— Written problem 1 —
Give the lines of the listing, from the line with "The height and width of the screenshot is (576, 576)." up to and including the final line of the listing, as a Markdown table with the columns Row and Line, omitting blank lines and leaving out the pictures.

— Document extract —
:::::

IN the case of Jason I am not sure he is going to draw anyone new other than make the old fans happy.
Any candidate to fit this thread's title will have to be at least in the last group to skate. Non skating fans will not remember the name of anyone less.
Originally Posted by Skater Boy
The sport's popularity is only in the pits in the US, elsewhere doesn't really need a 'boost.' That said, I think Gracie doing well here could really help skating's popularity. She's got the face and the jumps and she's still young enough to become WC. For the people who think you need to be more winsome with soundbites (like Ashley is) or culturally sensitive, two words: Nancy Kerrigan.
What skating really needs though to get a boost in the US is someone like Sam Cesario to become WC.
I'd hate to say it but if we had a rivalry between a few of the ladies and there was some underlying tension of some sort (i.e. mutual dislike) it would help. Everyone in the US loves drama
Originally Posted by noskates
Yes, it is.
Their possible win is not engaging in that way to create more fans for the sport.

:::::

— Data listing —
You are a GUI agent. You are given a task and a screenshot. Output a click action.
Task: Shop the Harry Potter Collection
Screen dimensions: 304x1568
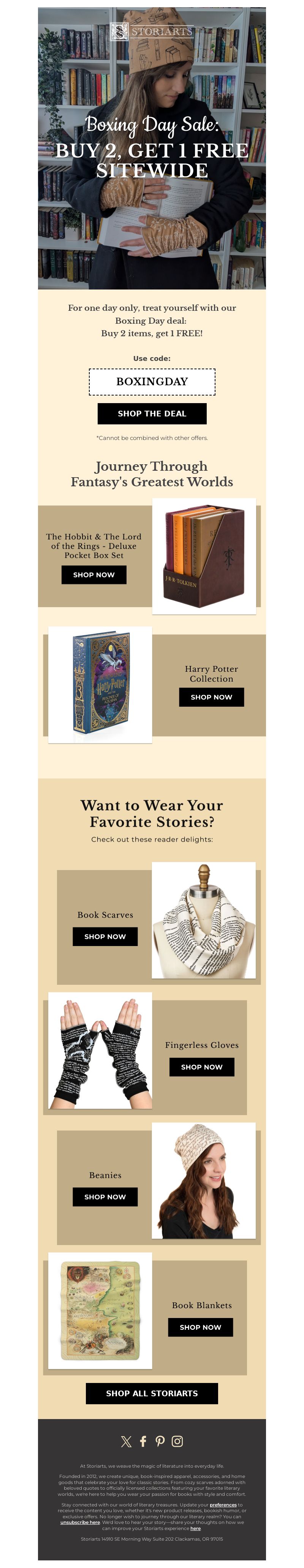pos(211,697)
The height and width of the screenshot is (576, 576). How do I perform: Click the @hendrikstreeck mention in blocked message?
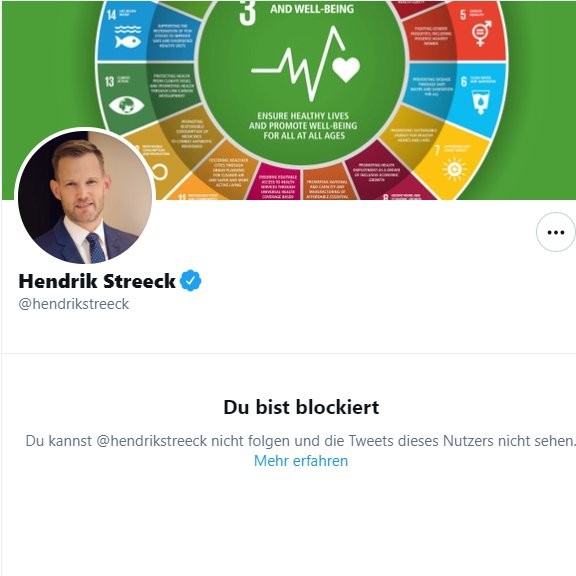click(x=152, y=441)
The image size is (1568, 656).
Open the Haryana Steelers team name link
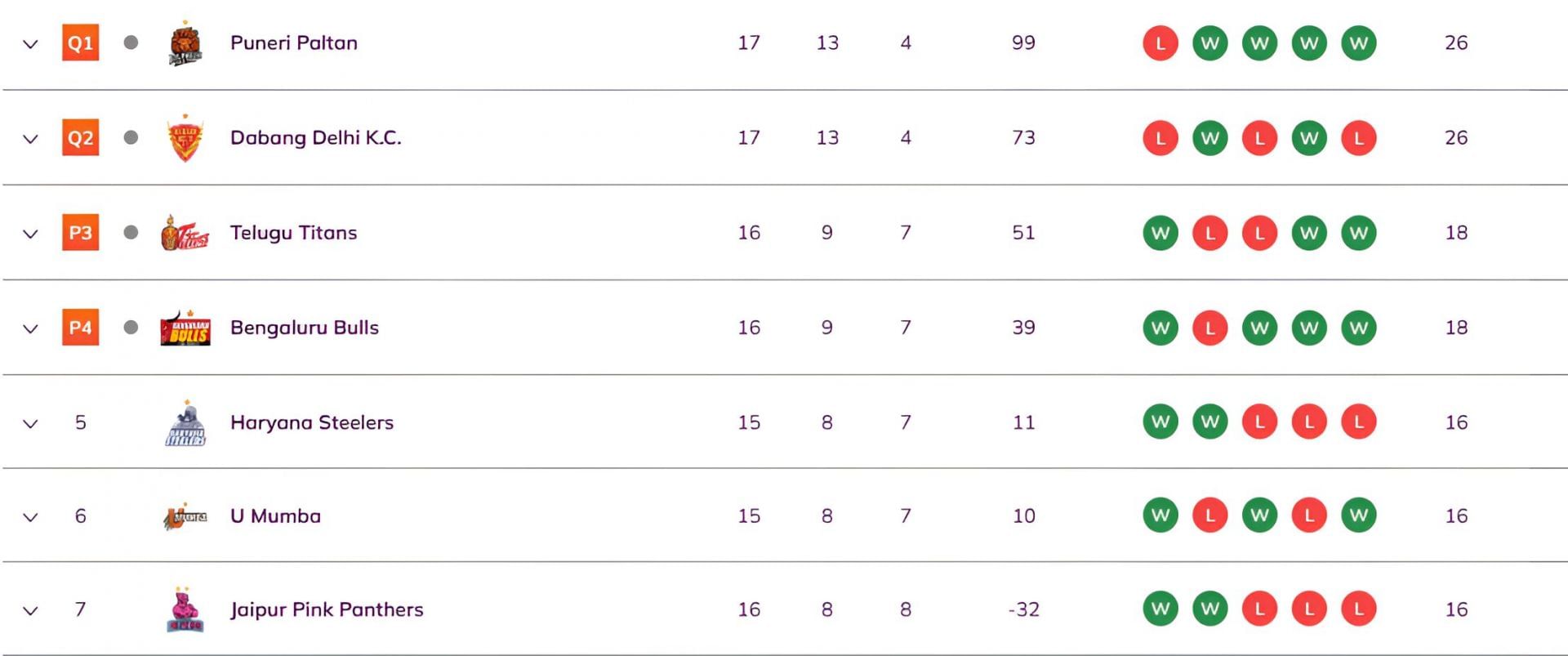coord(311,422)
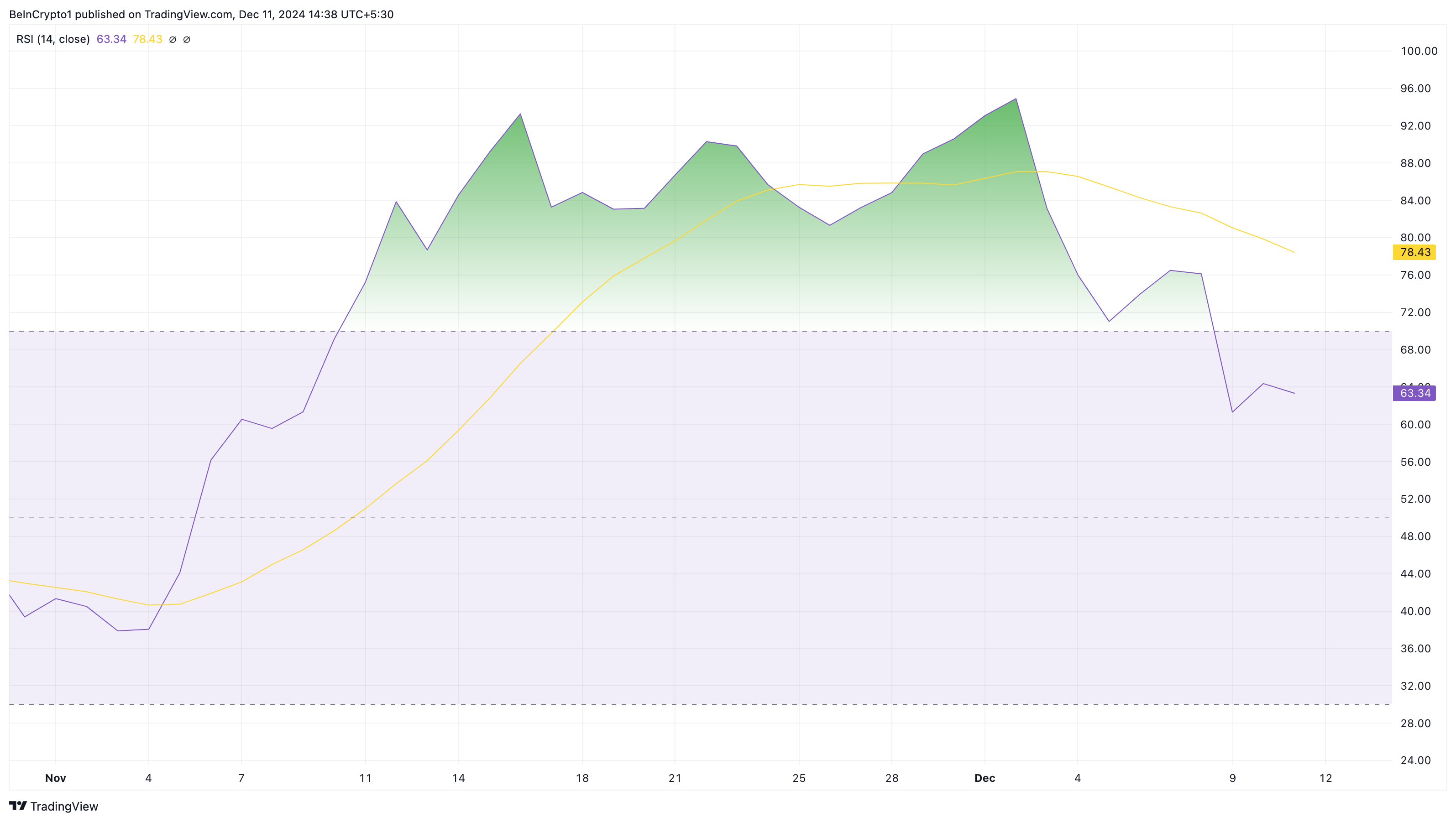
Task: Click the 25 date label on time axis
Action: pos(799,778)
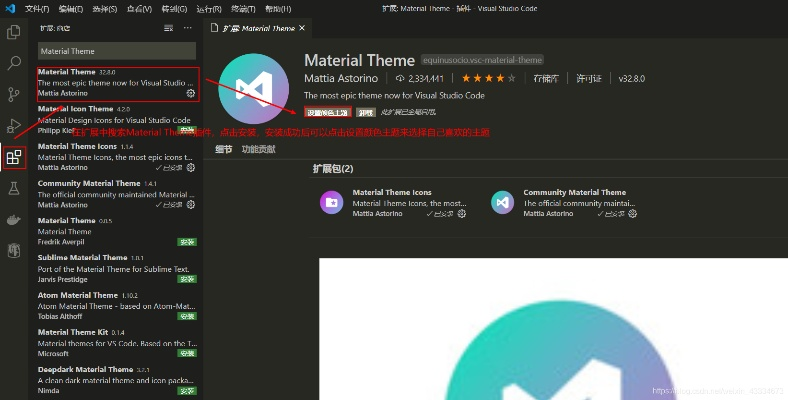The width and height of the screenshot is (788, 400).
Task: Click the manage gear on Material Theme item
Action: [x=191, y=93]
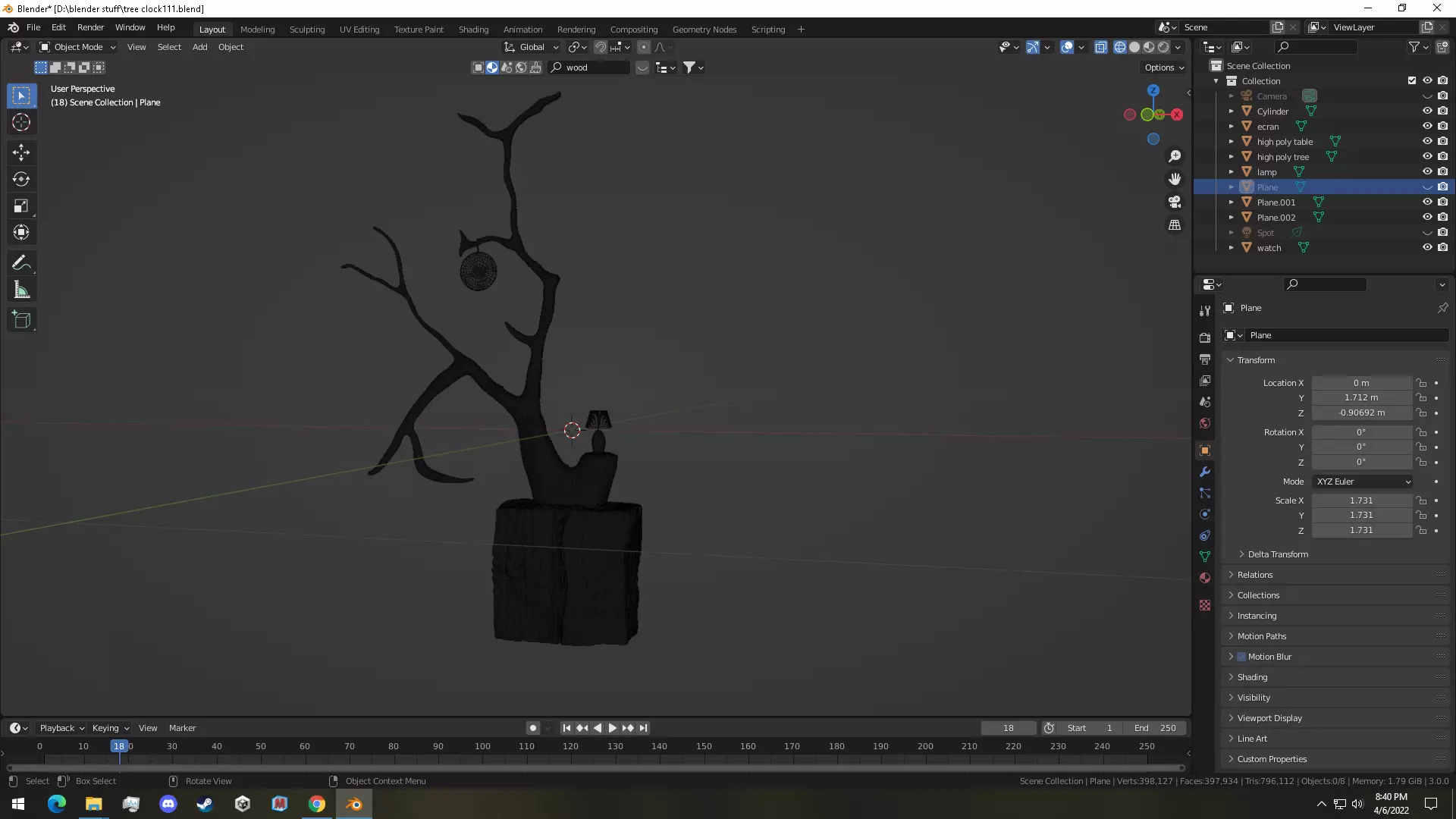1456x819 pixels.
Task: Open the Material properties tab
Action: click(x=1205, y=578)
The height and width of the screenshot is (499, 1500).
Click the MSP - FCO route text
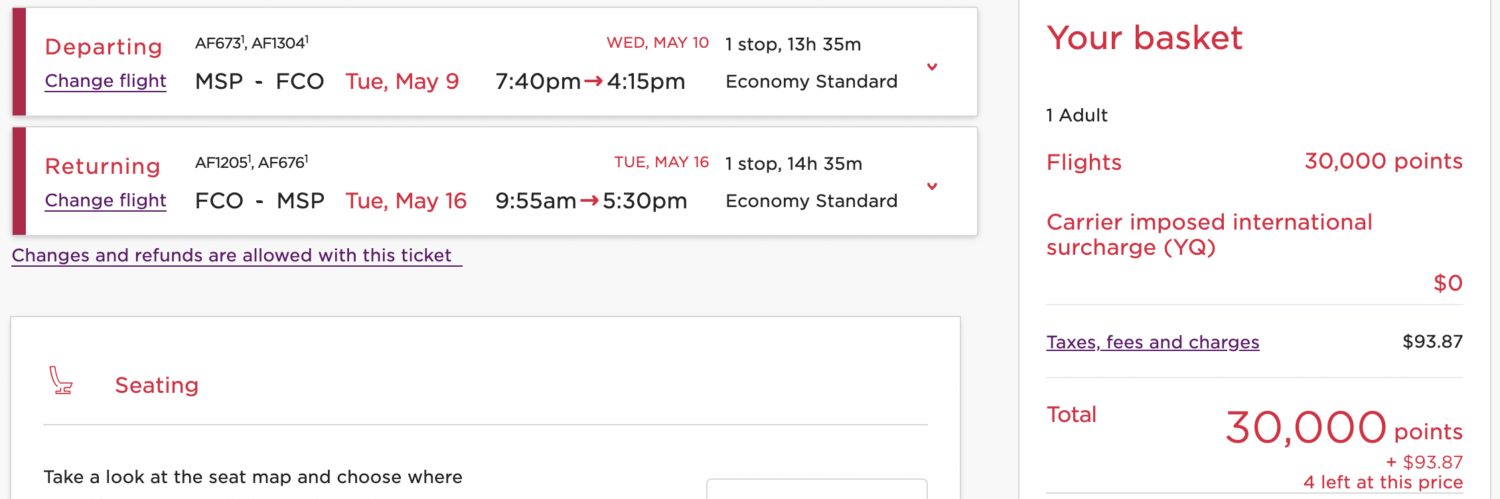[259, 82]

:::::

— Written problem 2 —
Retype the passage of the skating forum thread from "Any candidate to" up to and including "of anyone less.".

— Correct answer 1 —
| Row | Line |
|---|---|
| 1 | The height and width of the screenshot is (576, 576). How do I perform: Click the @hendrikstreeck mention in blocked message? |
| 2 | click(x=152, y=441) |
| 3 | The image size is (1568, 656). |
| 4 | Open the Haryana Steelers team name link |
| 5 | coord(311,422) |
| 6 | Task: Click the 25 date label on time axis |
| 7 | Action: pos(799,778) |
| 8 | The width and height of the screenshot is (788, 400). |
| 9 | Task: Click the manage gear on Material Theme item |
| 10 | Action: [x=191, y=93] |
| 11 | 1456x819 pixels. |
| 12 | Task: Open the Material properties tab |
| 13 | Action: click(x=1205, y=578) |
| 14 | The height and width of the screenshot is (499, 1500). |
| 15 | Click the MSP - FCO route text |
| 16 | [259, 82] |

— Correct answer 2 —
Any candidate to fit this thread's title will have to be at least in the last group to skate. Non skating fans will not remember the name of anyone less.